Task:
Down to the final line, print the records again exactly.
++++ Data excerpts
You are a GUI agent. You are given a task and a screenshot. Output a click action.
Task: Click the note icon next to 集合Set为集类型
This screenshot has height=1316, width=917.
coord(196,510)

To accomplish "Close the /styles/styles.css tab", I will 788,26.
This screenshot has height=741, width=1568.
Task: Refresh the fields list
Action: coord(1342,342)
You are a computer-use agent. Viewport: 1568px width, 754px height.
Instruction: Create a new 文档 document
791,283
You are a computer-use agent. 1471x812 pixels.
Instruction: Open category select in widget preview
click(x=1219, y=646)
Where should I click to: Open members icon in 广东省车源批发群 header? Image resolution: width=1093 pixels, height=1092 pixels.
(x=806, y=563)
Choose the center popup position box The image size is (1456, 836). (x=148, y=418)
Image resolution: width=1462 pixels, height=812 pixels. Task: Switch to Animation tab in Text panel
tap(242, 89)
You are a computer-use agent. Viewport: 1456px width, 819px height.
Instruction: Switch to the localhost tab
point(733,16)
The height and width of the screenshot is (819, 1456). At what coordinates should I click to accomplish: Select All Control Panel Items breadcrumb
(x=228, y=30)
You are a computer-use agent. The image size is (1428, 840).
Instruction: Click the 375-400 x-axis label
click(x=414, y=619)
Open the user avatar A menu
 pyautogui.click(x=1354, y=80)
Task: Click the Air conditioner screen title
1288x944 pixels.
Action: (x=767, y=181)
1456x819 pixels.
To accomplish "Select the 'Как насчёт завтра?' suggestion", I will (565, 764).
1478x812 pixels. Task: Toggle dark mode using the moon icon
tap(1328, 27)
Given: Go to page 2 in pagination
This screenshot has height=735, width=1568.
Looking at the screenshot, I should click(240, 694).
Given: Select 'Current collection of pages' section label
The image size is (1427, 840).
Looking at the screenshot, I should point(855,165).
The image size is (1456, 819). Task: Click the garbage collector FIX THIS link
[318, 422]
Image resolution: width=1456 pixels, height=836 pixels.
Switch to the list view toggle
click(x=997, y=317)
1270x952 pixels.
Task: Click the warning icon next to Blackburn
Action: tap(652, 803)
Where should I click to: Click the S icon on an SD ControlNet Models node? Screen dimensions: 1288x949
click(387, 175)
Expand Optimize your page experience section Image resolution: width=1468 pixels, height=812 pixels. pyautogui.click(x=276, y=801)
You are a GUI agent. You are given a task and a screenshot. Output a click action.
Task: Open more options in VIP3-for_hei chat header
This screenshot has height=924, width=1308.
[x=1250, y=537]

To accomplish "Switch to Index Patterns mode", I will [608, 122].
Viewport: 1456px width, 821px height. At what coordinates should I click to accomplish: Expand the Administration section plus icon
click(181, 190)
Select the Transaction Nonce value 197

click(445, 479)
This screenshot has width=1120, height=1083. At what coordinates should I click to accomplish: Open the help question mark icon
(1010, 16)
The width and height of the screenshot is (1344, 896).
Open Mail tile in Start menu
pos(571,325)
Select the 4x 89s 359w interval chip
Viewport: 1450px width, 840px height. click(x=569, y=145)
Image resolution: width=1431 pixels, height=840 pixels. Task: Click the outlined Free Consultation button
++++++++
Task result:
You are a GUI agent. You are given a task and a screenshot. Output a click action.
Task: Click the note icon next to 集合Set为集类型
This screenshot has height=1316, width=917.
coord(196,510)

To accomplish "Close the /styles/styles.css tab", I will 788,26.
This screenshot has height=741, width=1568.
Task: Refresh the fields list
Action: coord(1342,342)
You are a computer-use agent. Viewport: 1568px width, 754px height.
Instruction: Create a new 文档 document
791,283
You are a computer-use agent. 1471x812 pixels.
Instruction: Open category select in widget preview
click(x=1219, y=646)
Where should I click to: Open members icon in 广东省车源批发群 header? Image resolution: width=1093 pixels, height=1092 pixels.
(x=806, y=563)
Choose the center popup position box The image size is (1456, 836). (x=148, y=418)
Image resolution: width=1462 pixels, height=812 pixels. Task: Switch to Animation tab in Text panel
tap(242, 89)
You are a computer-use agent. Viewport: 1456px width, 819px height.
Instruction: Switch to the localhost tab
point(733,16)
The height and width of the screenshot is (819, 1456). At what coordinates should I click to accomplish: Select All Control Panel Items breadcrumb
(x=228, y=30)
You are a computer-use agent. The image size is (1428, 840).
Instruction: Click the 375-400 x-axis label
click(x=414, y=619)
Open the user avatar A menu
 pyautogui.click(x=1354, y=80)
Task: Click the Air conditioner screen title
1288x944 pixels.
Action: (x=767, y=181)
1456x819 pixels.
To accomplish "Select the 'Как насчёт завтра?' suggestion", I will (565, 764).
1478x812 pixels. Task: Toggle dark mode using the moon icon
tap(1328, 27)
Given: Go to page 2 in pagination
This screenshot has height=735, width=1568.
Looking at the screenshot, I should click(240, 694).
Given: Select 'Current collection of pages' section label
The image size is (1427, 840).
Looking at the screenshot, I should point(855,165).
The image size is (1456, 819). Task: Click the garbage collector FIX THIS link
[318, 422]
Image resolution: width=1456 pixels, height=836 pixels.
Switch to the list view toggle
click(x=997, y=317)
1270x952 pixels.
Task: Click the warning icon next to Blackburn
Action: tap(652, 803)
Where should I click to: Click the S icon on an SD ControlNet Models node? Screen dimensions: 1288x949
click(387, 175)
Expand Optimize your page experience section Image resolution: width=1468 pixels, height=812 pixels. pyautogui.click(x=276, y=801)
You are a GUI agent. You are given a task and a screenshot. Output a click action.
Task: Open more options in VIP3-for_hei chat header
This screenshot has height=924, width=1308.
[x=1250, y=537]

To accomplish "Switch to Index Patterns mode", I will [608, 122].
Viewport: 1456px width, 821px height. At what coordinates should I click to accomplish: Expand the Administration section plus icon
click(181, 190)
Select the Transaction Nonce value 197

click(445, 479)
This screenshot has width=1120, height=1083. At what coordinates should I click to accomplish: Open the help question mark icon
(1010, 16)
The width and height of the screenshot is (1344, 896).
Open Mail tile in Start menu
pos(571,325)
Select the 4x 89s 359w interval chip
Viewport: 1450px width, 840px height. click(x=569, y=145)
Image resolution: width=1431 pixels, height=840 pixels. Task: Click the outlined Free Consultation button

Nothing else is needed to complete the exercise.